Collection Day. At 5.5 hours prior to their typical self-reported bedtime, participants will
be asked to reduce all sources of light as much as possible. Participants will be asked to
remain in dim light (e.g., 40-watt lightbulb exposure or lower, closed blinds) and to reduce
all electronic screen brightness as much as possible during the saliva collection process, as
light exposure can inhibit melatonin production. The nightlight will be provided to assist in
dimming the home. As an adherence check, light exposure during saliva collection will
continue to be measured using the already provided actigraphy device. Participants will also
be asked to refrain from napping, eating major meals, or brushing teeth during the collection
period but will be allowed to consume light snacks. Saliva collection will then begin 5 hours
prior to the participant's typical bedtime. Collection will take place each hour until 7
samples have been obtained (5 hours prior to bedtime until 1 hour after typical bedtime). For
the 10 minutes prior to each collection, participants will be asked to refrain from eating
any food or drinks other than water and to rinse their mouths with water. At the collection
time, participants will be asked to provide passive drool using the labeled cryovial and
record the collection time. They will be asked to store each saliva sample in the fridge or
freezer when actively collecting saliva and then store all saliva samples in the freezer once
collection is finished, until they are ready to drop the samples off at a FedEx shipping
location for overnight shipping using the prepared shipping label. At this point,
participants will also return the actigraphy device either in person or via a prepared
shipping label. DLMO timing will be determined by Salimetrics laboratory services.

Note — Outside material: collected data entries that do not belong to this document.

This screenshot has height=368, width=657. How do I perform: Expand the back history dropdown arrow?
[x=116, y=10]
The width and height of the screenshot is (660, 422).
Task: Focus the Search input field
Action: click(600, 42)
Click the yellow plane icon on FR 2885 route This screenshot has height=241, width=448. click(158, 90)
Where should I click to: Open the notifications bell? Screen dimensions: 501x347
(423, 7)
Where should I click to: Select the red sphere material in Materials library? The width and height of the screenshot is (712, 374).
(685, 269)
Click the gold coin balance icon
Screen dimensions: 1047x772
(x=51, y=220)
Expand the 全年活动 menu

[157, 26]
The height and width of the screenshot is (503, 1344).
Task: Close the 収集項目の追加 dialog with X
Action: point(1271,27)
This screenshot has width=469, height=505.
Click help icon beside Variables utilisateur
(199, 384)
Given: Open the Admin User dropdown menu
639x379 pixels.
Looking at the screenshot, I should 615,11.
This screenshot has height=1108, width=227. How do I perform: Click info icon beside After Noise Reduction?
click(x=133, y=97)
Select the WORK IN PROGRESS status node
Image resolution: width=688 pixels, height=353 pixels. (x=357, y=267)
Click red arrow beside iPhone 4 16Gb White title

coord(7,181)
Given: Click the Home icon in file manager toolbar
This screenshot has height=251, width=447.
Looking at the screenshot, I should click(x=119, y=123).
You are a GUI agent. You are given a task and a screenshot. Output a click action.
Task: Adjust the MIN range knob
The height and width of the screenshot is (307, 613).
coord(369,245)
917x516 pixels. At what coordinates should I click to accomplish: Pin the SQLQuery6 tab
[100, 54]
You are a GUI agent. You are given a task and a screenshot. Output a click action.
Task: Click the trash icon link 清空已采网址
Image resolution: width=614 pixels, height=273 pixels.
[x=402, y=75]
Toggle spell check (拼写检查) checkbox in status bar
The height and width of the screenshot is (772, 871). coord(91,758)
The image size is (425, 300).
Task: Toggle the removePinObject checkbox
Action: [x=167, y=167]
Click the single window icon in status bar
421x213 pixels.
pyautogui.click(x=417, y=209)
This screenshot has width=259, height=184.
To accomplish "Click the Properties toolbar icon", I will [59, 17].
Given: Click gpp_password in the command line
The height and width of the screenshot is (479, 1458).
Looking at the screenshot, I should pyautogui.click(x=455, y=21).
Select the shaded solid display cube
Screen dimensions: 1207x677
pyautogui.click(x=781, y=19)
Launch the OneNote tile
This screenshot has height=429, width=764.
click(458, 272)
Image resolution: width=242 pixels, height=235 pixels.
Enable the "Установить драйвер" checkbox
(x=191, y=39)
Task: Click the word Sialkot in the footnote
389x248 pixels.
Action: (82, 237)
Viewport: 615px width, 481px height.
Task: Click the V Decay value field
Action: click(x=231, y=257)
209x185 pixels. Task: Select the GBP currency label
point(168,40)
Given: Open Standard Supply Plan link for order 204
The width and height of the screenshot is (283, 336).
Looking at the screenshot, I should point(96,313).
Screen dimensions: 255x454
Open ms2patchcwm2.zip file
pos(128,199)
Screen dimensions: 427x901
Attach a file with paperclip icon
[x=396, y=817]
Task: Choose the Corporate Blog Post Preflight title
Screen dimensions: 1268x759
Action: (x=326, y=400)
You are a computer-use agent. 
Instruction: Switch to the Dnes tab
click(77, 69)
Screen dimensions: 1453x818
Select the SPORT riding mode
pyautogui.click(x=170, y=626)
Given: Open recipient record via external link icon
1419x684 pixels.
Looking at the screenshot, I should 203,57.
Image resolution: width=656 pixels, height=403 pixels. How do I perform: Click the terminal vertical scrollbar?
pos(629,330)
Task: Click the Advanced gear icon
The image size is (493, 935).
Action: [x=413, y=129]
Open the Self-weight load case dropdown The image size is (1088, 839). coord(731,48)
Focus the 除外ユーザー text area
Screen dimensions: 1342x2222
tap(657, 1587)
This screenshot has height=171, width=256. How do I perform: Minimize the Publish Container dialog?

Qualitative Interview. A brief qualitative interview will be administered to participants
(and caregivers, when applicable), including those who discontinue the study early (if
possible). This will provide data regarding user experience with the DLMO methods, including
potential facilitators and barriers.
Data Analysis Plan:
Aim 1. Each home DLMO measurement method will be evaluated separately and considered feasible
if 70% participants provide adequate data for measurement of DLMO.
Aim 2. Linear regressions will be conducted to explore the association between circadian
misalignment (independent variable) and either functional impairment or sleep disturbance
(dependent variables). Functional impairment will be assessed using the WHODAS 2.0 summary
score. Sleep disturbance will be assessed using the PROMIS sleep disturbance total score.
Circadian misalignment will be defined as the difference in time between DLMO and the average
sleep diary-based bedtime. Values for circadian misalignment will be calculated for each home
DLMO method and evaluated in four separate statistical models. Covariates for all models will
include age, gender, depressive symptom severity, and PTSD symptom severity.